> ASSIGNMENT
Below is a forum post about using modifier 25. List each entry under its "Impression:" heading.

> EXTRACT TO READ
--- START ---

# Modifier 25 - I need an opinion on the usage of modifier 25



## cfuficat (Jan 29, 2008)

Hi.  I need an opinion on the usage of modifier 25.  Would anyone code an EM visit for xerosis in addtion to 11720? If so, please specify EM level.  MCR guidelines. Pt over 65.  (11057 does not meet mcr guidelines based on doc, no "systemic disease documented").

Chief Complaint: Onychomycosis, hyperkeratoses 
Uses  Carmol-40. Hasn't been using his cream for his dry feet/ 
calluses.  Denied DM.

PMH: Pertinent

EXAM:
NAD
PEDAL PULSES:  Palpable DP/PT 2 SEC. CAPILLARY FILL TIME
SKIN and TOENAILS: 
Color:  good. 
Condition:
No ulcers, T. pedis but (+) xerosis and lesions listed below. 
Q-9:   Skin/texture/color changes, claudication, paresthesia 
Hyperkeratosis: Distal clavus 3 RT and 
RT:  Submet 1, 2 3 and distal clavus 3rd.
LT:  submet 1, 2 4 
Thick, yellow/ whiet discoloration/striations aonly requiring minimal 
debridement < 5 toenails today.
ORTHOPEDIC:  HAV/ bil. and Cavus foot type/ BILATERALLY

Impression:
l.  Hyperkeratoses x 7, including porokeratoses.
2. Onychomycosis x 5 requiring tx today. 
3. Pain in Limb
4. Xerosis bil. 

Plan: 
l.  Pared, enucleated 7 lesions bil.
2. Debrided, reduced 5 toenails,
3. Strongly recommended twice: BID Carmol-20 to feet; not occasionally

Thanks,

Christy CPC, RHIT


----------

--- END ---

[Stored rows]
--- START ---

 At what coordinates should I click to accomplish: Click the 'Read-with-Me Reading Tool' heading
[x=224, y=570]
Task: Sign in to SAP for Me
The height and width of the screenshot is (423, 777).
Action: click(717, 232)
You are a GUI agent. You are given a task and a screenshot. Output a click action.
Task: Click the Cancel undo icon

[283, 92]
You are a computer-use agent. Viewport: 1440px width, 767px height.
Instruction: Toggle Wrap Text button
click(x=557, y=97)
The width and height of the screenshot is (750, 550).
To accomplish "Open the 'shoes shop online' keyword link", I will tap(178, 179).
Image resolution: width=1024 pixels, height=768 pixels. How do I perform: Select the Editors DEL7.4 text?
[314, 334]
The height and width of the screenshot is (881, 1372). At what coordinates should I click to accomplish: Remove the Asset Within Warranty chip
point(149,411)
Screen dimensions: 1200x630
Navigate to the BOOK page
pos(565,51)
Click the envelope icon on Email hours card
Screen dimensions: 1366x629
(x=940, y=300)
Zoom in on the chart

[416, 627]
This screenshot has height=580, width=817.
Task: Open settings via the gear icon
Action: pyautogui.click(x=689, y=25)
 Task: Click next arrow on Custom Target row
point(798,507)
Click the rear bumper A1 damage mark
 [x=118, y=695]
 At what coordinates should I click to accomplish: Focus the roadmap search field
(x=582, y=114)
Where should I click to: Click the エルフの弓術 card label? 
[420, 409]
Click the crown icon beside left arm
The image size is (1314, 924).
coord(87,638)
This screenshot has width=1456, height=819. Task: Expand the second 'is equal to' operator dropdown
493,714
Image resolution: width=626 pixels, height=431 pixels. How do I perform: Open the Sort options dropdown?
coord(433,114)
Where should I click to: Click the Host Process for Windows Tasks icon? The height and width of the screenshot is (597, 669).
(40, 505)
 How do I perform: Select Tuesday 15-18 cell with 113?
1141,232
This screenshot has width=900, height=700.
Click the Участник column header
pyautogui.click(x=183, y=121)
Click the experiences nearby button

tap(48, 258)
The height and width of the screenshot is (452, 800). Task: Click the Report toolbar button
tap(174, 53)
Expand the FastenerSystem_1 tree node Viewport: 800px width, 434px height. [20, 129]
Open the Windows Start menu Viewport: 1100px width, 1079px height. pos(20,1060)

--- END ---

> THE ANSWER
1. Hyperkeratoses x 7, including porokeratoses.
2. Onychomycosis x 5 requiring tx today.
3. Pain in Limb
4. Xerosis bil.